Aren’t the fuel tanks and delivery systems on these things pressurized to ensure consistent fuel-flow in a variety of conditions and altitudes? Please forgive my ignorance regarding aircraft technology, but I would bet an inverted piston-engined plane would suffer from a lack of lubrication before a more sophisticated jet aircraft would die of fuel starvation in a similar position?
Has anyone ever looped or rolled a helicopter? Thought I once saw a documentary where such a stunt was performed for a movie, though maybe it was all a hoax.
“You may define “lift” to mean that it’s always in a direction relative to the plane’s attitude, but Cecil was talking about lift away from the ground.”
glad we’re in agreement that cecil erred.
I thought that those russian planes they use to get near zero-gravity did so by doing a long loop. Aren’t they big airliners?
So that was the whole point of the OP, that you think “lift” should only be used to denote force along the plane’s z-axis? Clearly, that’s not what Cecil was describing.
The Americans use KC-135 (military version of the 707), the Russians use IL-76 (nothing really similar in the US, but think of a 707 with a wide body and high wing). Both of these are military transports, but in civilian trim would be considered mid-size airliners.
Also, they aren’t doing loops, but rather parabolas. Think of throwing a ball. The shape it travels in is a parabola. The only difference with a plane is they don’t want to hit the ground, so they pull out of the free-fall. Doing the parabola, minimum Gs is close to 0 (over the top), maximum is about 2 (pulling out of the fall, starting next parabola). Nowhere near the 5 or 6Gs pulled by the AirChina 747 (and they were very lucky to come out of that alive!).
There was a fairly famous case of a B-52 pilot who wanted to try and roll one. There were some famous pictures of it in a (0 degree bank in Time a few years ago that I can’t locate, but here’s an intersting case study on the whole thing by an Air Force pilot:
http://www.crm-devel.org/resources/paper/darkblue/darkblue.htm
Larger aircraft tend to have flexible wings. I crewed on EC-121s (Lockheed Constellation airframe) and remember watching the wingtips bounce up and down in any kind of turbulence. The big boys are not designed for that kind of manuever and if you read the report that someone posted on the China Airlines incident, you’ll see that their roll was nearly vertical and damaged the aircraft significantly. Even with all the thrust they might need to maintain altitude, I doubt the airframe could take the rotational stress.

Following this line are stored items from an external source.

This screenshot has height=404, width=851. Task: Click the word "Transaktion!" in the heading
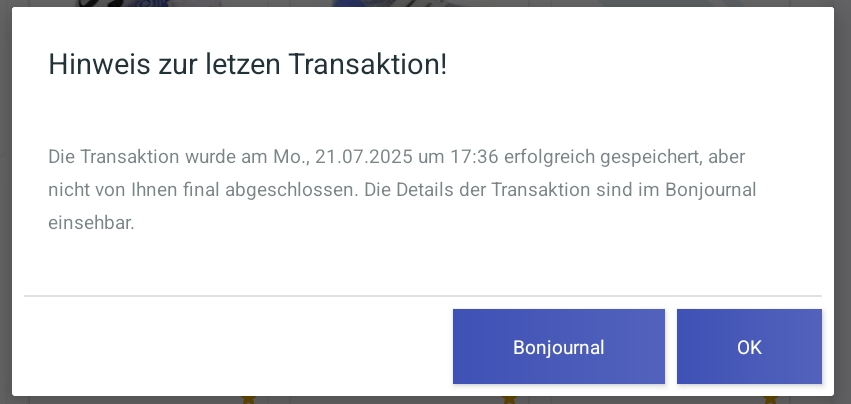point(367,65)
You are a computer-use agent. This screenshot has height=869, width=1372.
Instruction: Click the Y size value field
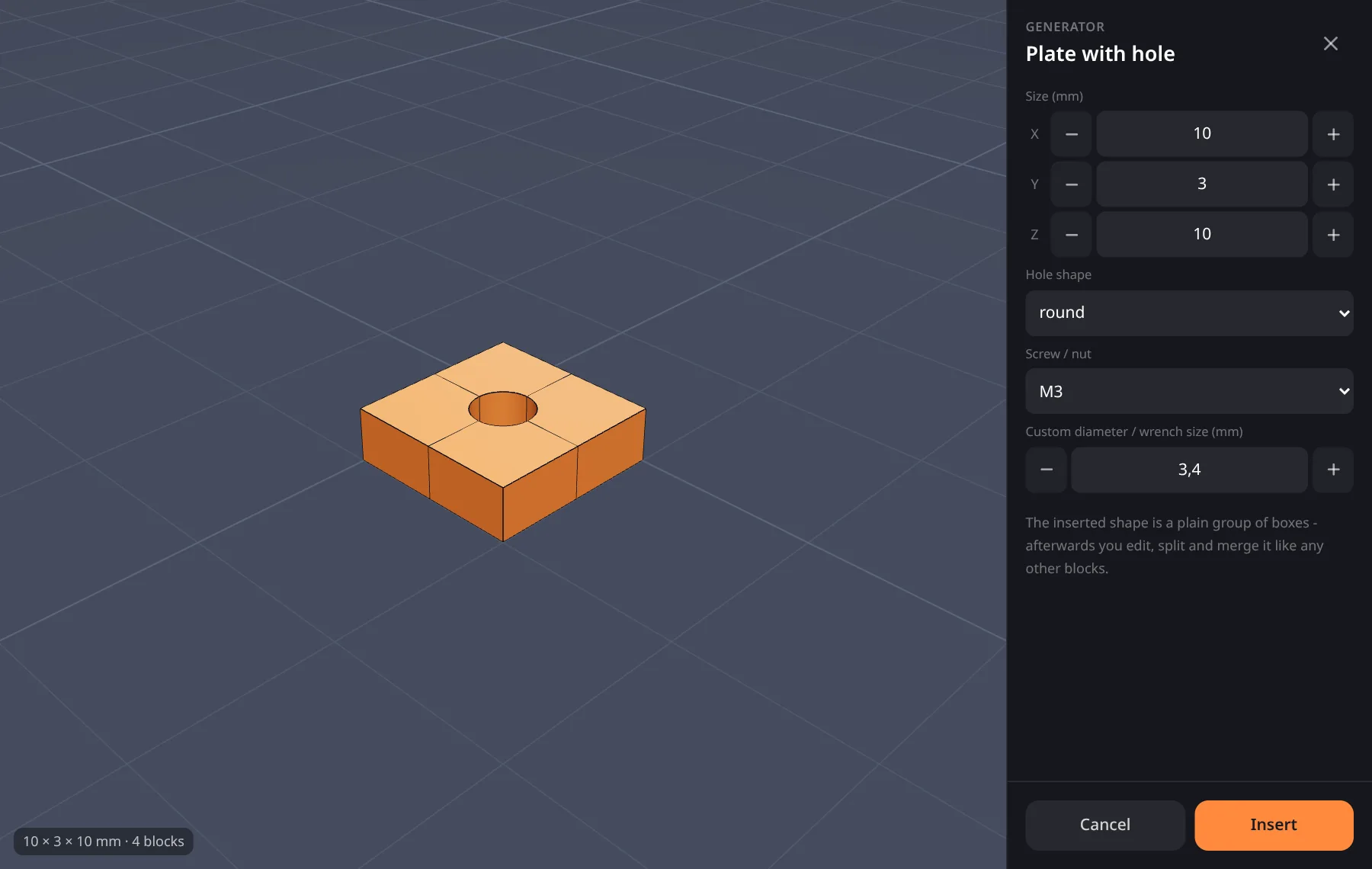pos(1202,184)
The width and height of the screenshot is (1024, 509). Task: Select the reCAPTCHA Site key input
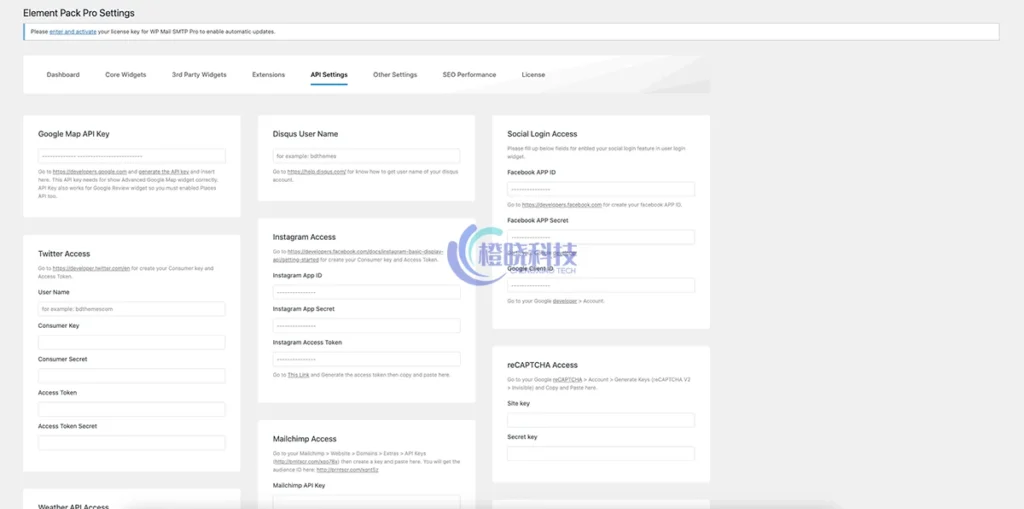coord(600,420)
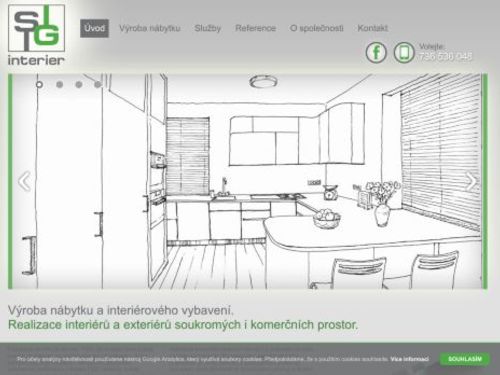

There was a fairly famous case of a B-52 pilot who wanted to try and roll one. There were some famous pictures of it in a (0 degree bank in Time a few years ago that I can’t locate, but here’s an intersting case study on the whole thing by an Air Force pilot:
http://www.crm-devel.org/resources/paper/darkblue/darkblue.htm
Larger aircraft tend to have flexible wings. I crewed on EC-121s (Lockheed Constellation airfame) and remember watching the wingtips bounce up and down in any kind of turbulence. The big boys are not designed for that kind of manuever and if you read the report that someone posted on the China Airlines incident, you’ll see that their roll was nearly vertical and damaged the aircraft significantly. Even with all the thrust they might need to maintain altitude, I doubt the airframe could take the rotational stress.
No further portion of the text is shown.